I’m trying to create a two datacenter configuration, each with 3 fdb nodes.
My requirements:
Not more than two datacenters exist
Active/Passive. Under normal conditions the first datacenter operates data and the second keeps a replica
When the whole second datacenter fails, the first datacenter should continue working without any downtime. Some performance penalty is acceptable.
When the whole first datacenter fails, there should be a capability to activate a second datacenter to operate data. Some downtime, a small data loss and a manual reconfiguration are acceptable.
Capability of switching roles of two datacenters for maintenance without any data loss. Small downtime and a manual reconfiguration are acceptable.
My first approach was to build a DR cluster. This solution satisfies all 5 requirements but there are 2 problems
The DR solution has a performance penalty because all mutations need to be written to the system keyspace that doubles the writing volume.
I tried to use a suggested multi-region configuration with two regions, each having a single datacenters. I used six coordinator processes: three in each datacenters. But this configuration didn’t satisfy requirements 3 and 4: when any datacenter failid, three coordinator processes were not enouth for continuing work. Seems multi-region configuration becomes useful only with three and more datacenters that contradicts the requirement 1.
Any assymetric configuration (4 + 3 coordinators) does not survive when the datacenter with most coordinators fails.
This is because if an entire region fails, it is still possible to recover to the other region if you are willing to accept a small amount of data loss. However, if you have lost a majority of coordinators, this becomes much more difficult.
But I cann’t find any step-by-step information, how to recover a fdb cluster when majority of coordinators are not available. Is it ever feasible?
This is theoretically feasible, but not implemented. It’s been discussed as on the roadmap before, and I’d suggest @markus.pilman as perhaps a good person to talk about when that would be implemented.
Assuming you cannot hide a coordinator in any third region somewhere, then for now, the “correct” way to do this would be to use two clusters and DR precisely as you outlined above. I think I’d say more “deprecated” than “obsoleted”, as I hadn’t heard of a removal of it planned yet, but @mengxu is welcome to correct me if I’m wrong. The double write penalty is just something you’d have to live with until the better solution becomes available.
This is theoretically feasible, but not implemented. It’s been discussed as on the roadmap before, and I’d suggest @markus.pilman as perhaps a good person to talk about when that would be implemented.
how to recover a fdb cluster when majority of coordinators are not available. Is it ever feasible?
This is theoretically feasible, but not implemented.
I’ve managed to recover my fdb cluster when the majority of coordinators was lost.

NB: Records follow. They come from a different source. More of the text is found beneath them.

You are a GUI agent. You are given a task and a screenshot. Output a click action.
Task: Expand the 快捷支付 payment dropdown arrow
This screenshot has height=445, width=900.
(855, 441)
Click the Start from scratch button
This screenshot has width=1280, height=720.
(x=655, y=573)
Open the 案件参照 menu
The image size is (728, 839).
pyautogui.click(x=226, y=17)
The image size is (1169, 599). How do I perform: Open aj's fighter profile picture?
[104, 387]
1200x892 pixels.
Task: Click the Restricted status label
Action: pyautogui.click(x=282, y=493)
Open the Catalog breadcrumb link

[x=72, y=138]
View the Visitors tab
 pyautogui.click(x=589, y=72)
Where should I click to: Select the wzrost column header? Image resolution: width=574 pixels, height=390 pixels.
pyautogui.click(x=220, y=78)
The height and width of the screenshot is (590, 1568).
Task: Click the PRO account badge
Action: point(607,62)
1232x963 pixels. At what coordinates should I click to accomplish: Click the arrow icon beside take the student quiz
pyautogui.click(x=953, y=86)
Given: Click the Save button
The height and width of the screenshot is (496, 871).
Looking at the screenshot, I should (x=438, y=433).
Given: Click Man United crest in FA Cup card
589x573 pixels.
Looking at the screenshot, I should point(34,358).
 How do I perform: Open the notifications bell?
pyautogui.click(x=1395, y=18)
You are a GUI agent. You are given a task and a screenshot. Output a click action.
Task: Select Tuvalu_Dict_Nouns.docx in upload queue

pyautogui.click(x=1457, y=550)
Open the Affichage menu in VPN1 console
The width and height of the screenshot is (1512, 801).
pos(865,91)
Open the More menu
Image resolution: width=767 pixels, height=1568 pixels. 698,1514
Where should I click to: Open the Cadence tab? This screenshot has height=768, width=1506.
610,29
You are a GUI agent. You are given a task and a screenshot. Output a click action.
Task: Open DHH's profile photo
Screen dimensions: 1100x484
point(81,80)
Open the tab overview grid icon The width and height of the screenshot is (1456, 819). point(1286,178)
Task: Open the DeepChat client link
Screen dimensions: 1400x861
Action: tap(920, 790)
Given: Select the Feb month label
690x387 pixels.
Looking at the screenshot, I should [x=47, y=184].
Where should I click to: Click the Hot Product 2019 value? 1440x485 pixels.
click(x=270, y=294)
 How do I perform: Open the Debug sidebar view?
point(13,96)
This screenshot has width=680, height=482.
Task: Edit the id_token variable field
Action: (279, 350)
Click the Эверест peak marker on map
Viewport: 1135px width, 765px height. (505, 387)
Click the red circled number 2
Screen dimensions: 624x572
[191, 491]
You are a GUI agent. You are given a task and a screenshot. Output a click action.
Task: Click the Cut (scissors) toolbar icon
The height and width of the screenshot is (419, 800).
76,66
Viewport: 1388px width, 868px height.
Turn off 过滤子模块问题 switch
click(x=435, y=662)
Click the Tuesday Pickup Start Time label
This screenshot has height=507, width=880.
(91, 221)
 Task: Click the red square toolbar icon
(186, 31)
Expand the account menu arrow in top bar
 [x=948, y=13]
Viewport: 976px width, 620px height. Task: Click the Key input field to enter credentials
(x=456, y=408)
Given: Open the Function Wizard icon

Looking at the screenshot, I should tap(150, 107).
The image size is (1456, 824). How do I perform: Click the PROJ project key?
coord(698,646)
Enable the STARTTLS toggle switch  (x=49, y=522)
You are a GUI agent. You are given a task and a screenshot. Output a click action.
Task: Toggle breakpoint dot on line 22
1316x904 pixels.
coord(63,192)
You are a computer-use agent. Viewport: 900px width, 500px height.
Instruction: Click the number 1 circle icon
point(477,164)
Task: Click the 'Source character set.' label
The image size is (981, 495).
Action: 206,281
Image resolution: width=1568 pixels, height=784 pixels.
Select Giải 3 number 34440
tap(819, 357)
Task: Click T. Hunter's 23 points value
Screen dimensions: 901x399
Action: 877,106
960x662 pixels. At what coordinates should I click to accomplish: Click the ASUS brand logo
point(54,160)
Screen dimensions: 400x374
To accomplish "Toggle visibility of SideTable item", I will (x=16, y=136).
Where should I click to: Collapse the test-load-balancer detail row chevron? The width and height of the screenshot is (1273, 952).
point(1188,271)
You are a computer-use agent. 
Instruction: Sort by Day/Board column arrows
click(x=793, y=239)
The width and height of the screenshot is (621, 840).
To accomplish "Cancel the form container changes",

Initial state: two datacenters: a primary and a remote were in two regions. Four coordinators: three were in the primary and one was in the remote.
The full primary datacenter failed.
Steps to recover:
Stop foundation db in the secondary datacenter
Modify the cluster file to have three coordinators in the second datacenter
Copy the coordination-* files from the initial coordinator in the second datacenter to the new two ones.
That will work, but it’s possible that it won’t recover, if it does you’ll lose an unbounded amount of data, and theoretically open yourself to database corruption.
A recovery (or more than one) could have happened, and written the new coordinated state to only the three coordinators in the primary. Your coordinated state in the secondary is thus stale, and doesn’t know that it is stale. When you copy it to more coordinators to get back to having a quorum, you’re restoring a stale coordinated state. It’s possible that it points only to transaction log instances that no longer exist, and thus recovery will block forever. It’s possible that it points to a subset of the older transaction log instances that do exist, and then you’ll lose all data written in the newer generations of transaction logs (but it will still be a consistent snapshot).
It’s also possible that the primary half of the database could come back online that isn’t aware of your manual coordinator changes, and then you’d have two FDB clusters both trying to use the same transaction logs, which will probably have very weird behavior.
So it will work, but there’s a lot of caveats, and is why #2022 exists to provide a safe® way of doing such an operation.
Yes, this scenario is not safe. For safity I’d add a step
6. Prevent the primary datacenter from starting up
But sometimes splitting a cluster to two independent parts is a desired goal. For example, when I want to create a full copy of data from a working cluster for testing.
Earlier I was using a DR cluster for cloning. But seems making this with multiregion configuration is also possible.